▶ Trecho da fonte:
A minha transferência para os Estados Unidos já deu resultados emocionais positivos. Antes de começar todo o processo, acordei um dia e olhei para a casa com outros olhos querendo guardar a configuração como faço com todas as casas em que moro porque em muitas delas nem olhei para tras quando parti. Dessa vez foi direferente. Senti a necessidade de diminuir a quantidade de pertences e sem mais nem menos enviei e-mail para os amigos anunciado a venda de objetos. Quem compareceu comprou o que quis, inclusive CD de audio de coleções antigas de estimação. Objetos chineses que estavam comigo desde a minha casa em Pequim, os quais jamais pensei em abrir a mão deles, de repente estavam saindo pela porta principal nas mãos de novos donos. Ao meditar, compreendi que estava praticando o desapego, uma dos exercícios evolutivos mais difíceis.
A gente se apega a objetos, coisas, lugares e pessoas. Dependendo dos processos emocionais desde a infância, esse apego pode ser doentio e se tornar mais importante do que a vida propriamente dita. Quando a mesa redonda, em alto relevo, estava para ser levada, me peguei torcendo que ela não passasse na porta para que desfizesse o negócio. De um modo geral, nunca fui tão apegado a objetos e o meu emprego público me ensinou a não me apegar a lugares. Com o tempo aprendi a diferenciar apego de afeto e há pessoas que passaram na minha vida e que nunca mais vou revê-las, pela natureza dos lugares e das circunstâncias, que deixei ir ou partí, mas a memória delas mantenho em meu coração. Com relação as pessoas más, que em nada ou em pouco contribuíram para o meu processo evolutivo, essas eu nem faço esforço de lembrar e as coloco nas orações aos inimigos. Rezo sempre para os inimigos por que os amigos caminham conosco e com eles dividimos a nossa própria luz.
Nas vésperas de completar quatro meses que a mudança saiu da minha casa em Brasilia e aqui não chegou, outro sentimento rola no meu coração. Vivi todo esse tempo com um colchäo no chão e a roupa que trouxe na mala, de forma que a idéia de receber aquele monte de objetos me perturba. Jamais pensei que fosse possível viver só com um copo, uma xícara, uma colher e uma faca, e ter apenas poucas mudas de roupa para revezar! Nessas mudanças todas já passei até dois meses esperando, mas agora o recorde mexeu nas minhas estruturas. Sei que os objetos se acoplam ao nosso todo emocional e a referência que eles trazem nos dá a sensação de que estamos no nosso lugar, na nossa casa, independente do lugar e da casa.

▶ Tarefa: Segundo o trecho da fonte, há quanto tempo a mudança saiu da casa em Brasília sem chegar ao destino? Os registros são um material à parte, sem relação com o trecho da fonte.

▶ Dados extraídos:

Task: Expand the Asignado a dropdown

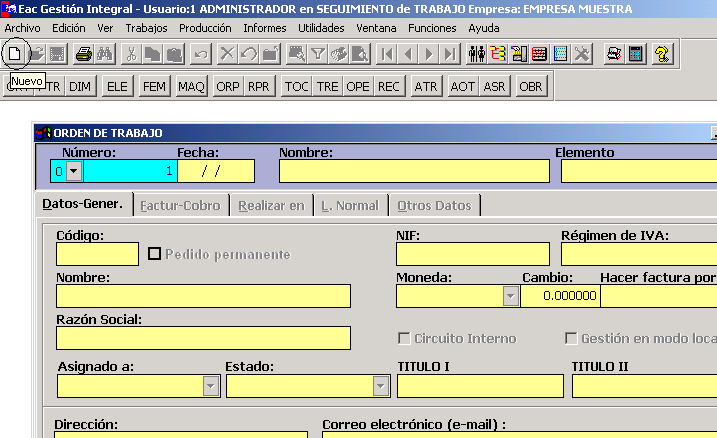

...

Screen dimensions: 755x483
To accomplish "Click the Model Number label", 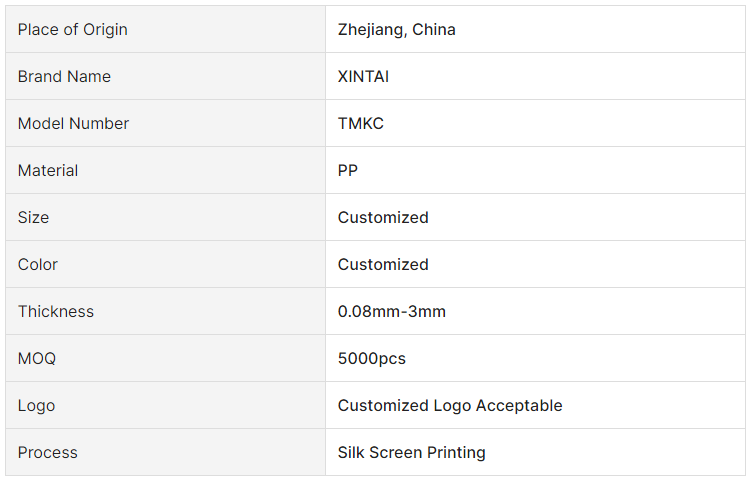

* * *

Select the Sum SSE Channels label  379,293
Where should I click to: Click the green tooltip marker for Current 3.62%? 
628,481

▶ Resultado: Quase quatro meses.